Introduction and Background
Mergers and Acquisitions
Acquisitions and mergers are a national as well as global trend. They occur everywhere in organizations, administrative units and businesses in all industries and of all sizes. Many people are at stake and a great deal of money as well (Balle, N. 2008). Mergers and acquisitions are becoming an increasingly popular strategic option for organizations (McEntire and Bentley, 1996). In fact, recent stimates indicate that the annual price tag of mergers and acquisitions consummated in the USA exceeds $1 trillion (Stanwick, 2000).
Mergers are commonly characterized as the consolidation of two organizations into a single organization. Acquisitions, by contrast, are commonly characterized as the purchase of one organization from another where the buyer or acquirer maintains control (Borys and Jemison, 1989).
Mergers and acquisitions (M&As) have been a very popular strategic maneuver for global businesses, attaining growth, diversification, or profitability (Fowler and Schmidt, 1988). In fact, the merger mania that started in the 1980s, continued throughout the 1990s and is still vigorous (Houghton et al., 2003).
M&As are nothing but extreme forms of organizational change, and change is often perceived by employees as threatening, due to their feeling of vulnerability and fear of losing security (Saunders and Thronhill, 2003). Under these circumstances, they have become increasingly important in helping to redefine employment relationships (Anderson and Schalk, 1998; Cartwright and Cooper, 1993; Guest, 1998; Herriot and Pemberton, 1995, 1996; Hiltrop, 1995; McLean Parks and Kidder, 1994; Turnley et al., 2003).
Joint ventures (JVs) occur when two or more legally separate bodies form a jointly owned entity in which they invest and engage in various decision making activities (Geringer, 1988; 1991). A joint venture may be termed International (IJV) where at least one of the parties (or parents) is based outside the country where the venture is taking place or if the joint venture is being administered on a wide level in more than one country (Geringer and Hebert, 1989).
JVs are now seen in terms of weaponry employed by companies within the context of their business networks to facilitate competition in relation to firms’ core markets and technologies (Beamish and Banks, 1987; Harrigan, 1987; Buckley and Casson, 1996); they are thus of vital strategic importance for international business and their significance is growing.
It has been argued that various features of culture might affect the development of joint ventures. In their article Swierczek and Hirsch (1994) concluded that it is important that future partners understand the impact of differences in culture before they begin to joint venture. They added that JVs are often characterized by problems of misunderstanding and limited effectiveness because of the lack of compatibility of the cultures represented in the joint ventures.
Similarly Beamish and Inkpen (1995) found that MNEs could benefit equally well from local market knowledge which their partners could provide. They also stated that the life cycles of many manufacturing subsidiaries are short because the MNE is unable to understand the knowledge of local culture, economy and politics.

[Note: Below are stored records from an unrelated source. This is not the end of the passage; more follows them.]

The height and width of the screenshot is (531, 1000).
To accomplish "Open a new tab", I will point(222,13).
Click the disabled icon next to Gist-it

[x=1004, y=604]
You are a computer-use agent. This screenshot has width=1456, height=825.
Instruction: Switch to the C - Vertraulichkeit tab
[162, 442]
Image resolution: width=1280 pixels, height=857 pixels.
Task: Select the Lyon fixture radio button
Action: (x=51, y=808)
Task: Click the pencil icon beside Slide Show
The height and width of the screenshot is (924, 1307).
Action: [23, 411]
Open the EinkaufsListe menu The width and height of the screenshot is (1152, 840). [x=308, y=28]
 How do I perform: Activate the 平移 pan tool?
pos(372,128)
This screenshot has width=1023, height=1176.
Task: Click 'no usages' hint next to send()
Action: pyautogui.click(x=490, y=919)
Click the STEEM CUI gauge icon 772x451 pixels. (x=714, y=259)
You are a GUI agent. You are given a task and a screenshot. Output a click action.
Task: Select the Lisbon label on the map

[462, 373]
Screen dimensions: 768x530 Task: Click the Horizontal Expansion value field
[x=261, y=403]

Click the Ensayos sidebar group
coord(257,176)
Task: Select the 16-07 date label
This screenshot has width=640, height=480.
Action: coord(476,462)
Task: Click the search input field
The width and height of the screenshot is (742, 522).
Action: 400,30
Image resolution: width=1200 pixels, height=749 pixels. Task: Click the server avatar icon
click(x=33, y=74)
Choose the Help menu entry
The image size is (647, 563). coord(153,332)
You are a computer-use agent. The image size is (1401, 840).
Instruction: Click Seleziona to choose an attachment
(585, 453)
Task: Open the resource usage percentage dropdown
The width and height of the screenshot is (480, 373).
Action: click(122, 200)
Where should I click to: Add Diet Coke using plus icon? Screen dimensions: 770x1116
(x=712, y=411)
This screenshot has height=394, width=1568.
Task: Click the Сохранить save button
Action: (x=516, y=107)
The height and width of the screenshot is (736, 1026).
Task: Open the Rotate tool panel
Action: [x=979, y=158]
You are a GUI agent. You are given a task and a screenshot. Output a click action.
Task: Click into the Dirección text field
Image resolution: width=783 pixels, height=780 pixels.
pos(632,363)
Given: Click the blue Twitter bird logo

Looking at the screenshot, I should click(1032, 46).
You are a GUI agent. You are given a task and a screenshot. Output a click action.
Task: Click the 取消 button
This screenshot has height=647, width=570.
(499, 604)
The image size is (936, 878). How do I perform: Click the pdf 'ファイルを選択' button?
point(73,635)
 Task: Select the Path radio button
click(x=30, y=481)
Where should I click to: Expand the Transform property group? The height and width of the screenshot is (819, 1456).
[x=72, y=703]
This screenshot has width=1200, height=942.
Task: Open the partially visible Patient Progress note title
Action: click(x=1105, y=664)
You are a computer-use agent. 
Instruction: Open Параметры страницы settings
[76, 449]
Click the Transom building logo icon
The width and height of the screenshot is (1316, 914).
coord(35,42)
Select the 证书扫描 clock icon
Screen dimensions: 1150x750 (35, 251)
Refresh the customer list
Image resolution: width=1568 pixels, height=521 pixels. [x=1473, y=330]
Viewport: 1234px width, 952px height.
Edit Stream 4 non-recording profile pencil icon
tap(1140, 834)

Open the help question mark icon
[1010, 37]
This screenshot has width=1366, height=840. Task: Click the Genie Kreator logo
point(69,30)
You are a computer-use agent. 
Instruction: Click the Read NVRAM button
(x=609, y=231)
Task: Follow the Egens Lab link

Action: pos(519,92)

A strategic alliance is an agreement between two or more partners to share knowledge or resources which could be beneficial to all parties involved. Strategic alliances can be as simple as two companies sharing their technological and/or marketing resources. In contrast, they can be highly complex, involving several companies, located in different countries. These firms may in turn be linked with other organizations in separate alliances. The result is a maze of intertwined companies which may be competing with each other in several product areas. (Niren M. Vyas, William L. Shelburn and Dennis C. Rogers 1999).
A few years ago strategic alliances were perceived as an option reserved only for corporate giants. Today, however, for many companies, a go-it-alone strategy no longer seems to be a viable alternative. As a result of the maturation of several trends of the 1980s – intensified foreign competition, shortened product cycles, soaring capital investment costs, and the evergrowing demand for new technologies – alliances are becoming an attractive strategy for the future (Niren M. Vyas, William L. Shelburn and Dennis C. Rogers 1999).
Restructuring and Consolidation
It is rare to find a single product company. Most have diversified their interests into related or unrelated areas. Some companies are known as restructuring companies, The latter acquire other companies essentially for the purpose of reorganizationing or streamlining and selling them off subsequently to other owners at a profit. Restructuring companies also have the function of aiding the process of restructuring an industry (Proctor, T. 2001).
Operational restructuring involves making decisions about appropriate workforce size and skill requirements, plant capacity and location, functions consolidation, and possible shifts in production focus. More specifically, operational restructuring can be considered a program: that is planned and controlled by management, and materially changes either: the scope of a business undertaken by an enterprise; or the manner in which the business is conducted (Lin and Lee and Gibbs, 2007).
Focusing is on operational restructurings for two primary reasons. First, such events often affect a company’s business strategies, operations, organizational functions, and existing management structures. Second, operational restructurings entail controversial corporate accounting practices of restructuring charges (Lin and Lee and Gibbs, 2007).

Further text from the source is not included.